New antibody can reduce swelling attacks in patients with hereditary angioedema

Patients with hereditary angioedema experience recurrent and sometimes life-threatening swelling attacks. Researchers from Charité - Universitätsmedizin Berlin have tested an antibody capable of reducing the frequency of these swelling attacks by more than 90 percent. Results from their phase 3 trial were published yesterday in JAMA, the renowned Journal of the American Medical Association.

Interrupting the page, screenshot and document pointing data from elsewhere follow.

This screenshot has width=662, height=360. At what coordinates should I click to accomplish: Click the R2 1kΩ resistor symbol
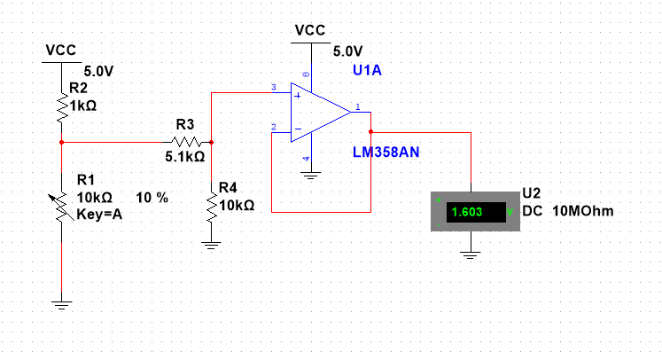[61, 108]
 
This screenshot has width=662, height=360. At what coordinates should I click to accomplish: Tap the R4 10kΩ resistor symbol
[211, 206]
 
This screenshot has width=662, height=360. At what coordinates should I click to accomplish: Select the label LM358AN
[386, 153]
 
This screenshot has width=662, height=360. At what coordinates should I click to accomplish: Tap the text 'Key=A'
[99, 213]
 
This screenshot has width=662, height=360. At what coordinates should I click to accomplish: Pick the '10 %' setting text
[152, 197]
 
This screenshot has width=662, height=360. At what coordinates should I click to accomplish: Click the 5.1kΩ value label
[185, 156]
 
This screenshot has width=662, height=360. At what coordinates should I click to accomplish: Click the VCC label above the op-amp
[310, 29]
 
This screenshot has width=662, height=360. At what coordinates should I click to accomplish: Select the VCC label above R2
[61, 50]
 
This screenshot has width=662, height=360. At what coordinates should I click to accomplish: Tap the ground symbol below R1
[61, 305]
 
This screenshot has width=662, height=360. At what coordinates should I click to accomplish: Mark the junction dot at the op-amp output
[370, 132]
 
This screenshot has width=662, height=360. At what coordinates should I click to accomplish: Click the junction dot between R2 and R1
[61, 141]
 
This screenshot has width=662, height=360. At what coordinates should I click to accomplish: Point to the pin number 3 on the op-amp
[274, 87]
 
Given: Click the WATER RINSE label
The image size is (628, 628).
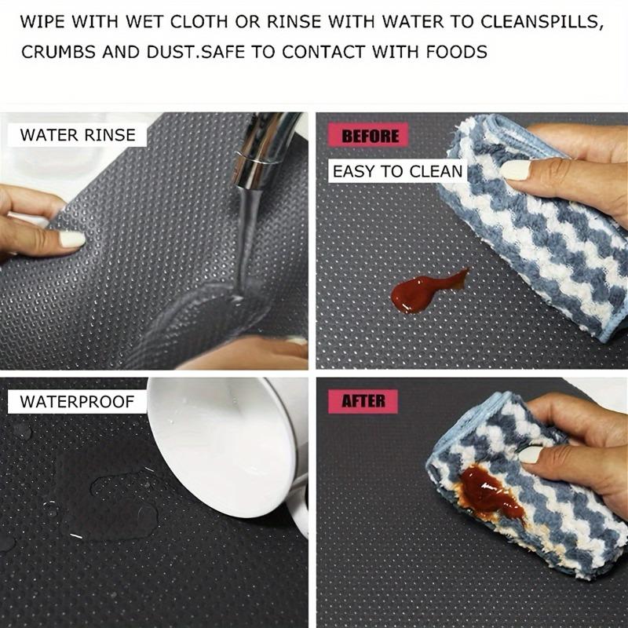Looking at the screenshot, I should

Hereditary angioedema is a rare genetic disease characterized by painful swellings affecting the skin, mucous membranes and internal organs. Attacks occur spontaneously and usually last for several days. Swelling of the upper airways including the throat and tongue can cause death by asphyxiation. In severely affected patients, treatment usually involves prophylactic therapy aimed at reducing the risk of life-threatening swelling. In the past, treatments available for this purpose often produced severe side effects, required multiple injections per week, or were of limited efficacy.

Charité-based researchers have now been able to show that lanadelumab, a new monoclonal antibody treatment, is capable of reducing the frequency of swelling attacks by more than 90 percent. Given every two weeks by subcutaneous injection, the treatment can be self-administered by the patient using an injection pen. "This new antibody is the most effective treatment currently available for the prevention of swellings in patients with hereditary angioedema," explains Prof. Dr. Marcus Maurer, Research Director of Charité's Department of Dermatology, Venereology and Allergology and senior author of the study. "It will also come as a great relief to patients that this medicine only needs to be injected once every two weeks," he adds.

As part of their international phase 3 trial, 125 patients aged 12 years or older received different dose regimens of lanadelumab or placebo for a duration of 26 weeks. At the most effective dose, the antibody-based treatment reduced the monthly attack rate from 3.5 to 0.26. Based on the results of this trial, the European Medicines Agency's Committee for Medicinal Products for Human Use recommended in October that lanadelumab be authorized for use in the prevention of recurrent attacks of hereditary angioedema in patients aged 12 years and older. "This recommendation will inform the European Commission's decision on a marketing authorization, which is expected later this year," says Prof. Maurer.

Lanadelumab is an antibody that targets a protein in the body called kallikrein. In the bloodstream, kallikrein produces bradykinin, a tissue hormone that causes fluids to leak from blood vessels into tissues, causing swelling. In people with hereditary angioedema, genetic changes result in an overactivation of the kallikrein system. Lanadelumab binds kallikrein, thereby inhibiting the production of bradykinin and preventing the swelling attacks typically associated with the disease.